#### Excerto do documento:
☆ ☆ ☆ ☆ ☆
O DIREITO DA E À MÃE
Mutterlich e o Muttertum, de Maternal e não matriarcal. A confusão da tradução da palavra para várias linguas deu origem a uma interpretação errónea da história e do periodo em que a Mãe era a entidade suprema nas sociedades, era a Mulher Mãe e não uma deusa que reinava, antes do patriarcado.
"Mutterlich em alemão textualmente quer dizer materno, a pesar de que tenha sido traduzido de forma errónea por ‘matriarcal’, conceito que implica um archos, o Poder da Mãe. Também Muttertum, textualmente significa ‘o ambiente materno’, e costuma ser traduzido por ‘matriarcal’. Bachofen, para fazer referência a certas sociedades com dominação (archos) feminina, que existiram nos começos da transição, utiliza ginecocracia, marcando assim a diferença dos povos que se organizavam segundo o mutterlich e o Muttertum.
☆ ☆ ☆ ☆ ☆
#### Material fornecido:

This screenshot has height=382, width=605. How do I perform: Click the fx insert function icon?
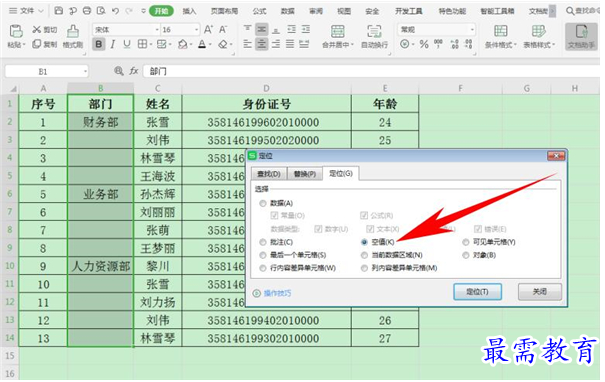point(134,71)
☆ ☆ ☆ ☆ ☆
#### Pedido A:
Segundo o excerto sobre a tradução de Mutterlich, que termo usa Bachofen para designar certas sociedades com dominação feminina?
#### Pedido B:
Prossiga o excerto sobre a tradução de Mutterlich a partir do ponto em que termina.

#### Resultado do exercício A:
Ginecocracia.

#### Resultado do exercício B:
Bachofen, no livro citado, explicou a razão pela qual as
relações nos grupos humanos das sociedades de ‘direito de mãe’ (mutterrecht)
-ou seja, que viviam segundo as ‘regras da mãe’-, eram fraternas. A ´regra´ da
mãe é o bem-estar das suas criaturas, porque o desejo materno é uma pulsão
libidinal na que o próprio prazer é alcançado ao comprazer às criaturas. E
quando uma criatura é comprazida brota dela mesma o desejo de comprazer aos
seus irmãos e irmãs com os que cresceu compartilhando a cumplicidade do corpo
materno: as brincadeiras, os risos, as piadas, as mamas, as babas, o leite, as
lambidelas, as caricias, os modos e maneiras de realizar o bem-estar corporal;
ou seja, compartilhando o amor primário. A verdadeira fraternidade como dizia
Bachofen, é corporal, uterina, e é feita de libido materna (com a suas caricias
e lambidelas, e os produtos fisiológicos dos fluidos maternos: água, proteínas
varias, imunoglobulinas, enzimas, opiáceos, prolactina, oxitocina, etc.); e esse
tipo de relações fraternas expandiam-se para o resto do grupo em que se tinha
nascido.
(...)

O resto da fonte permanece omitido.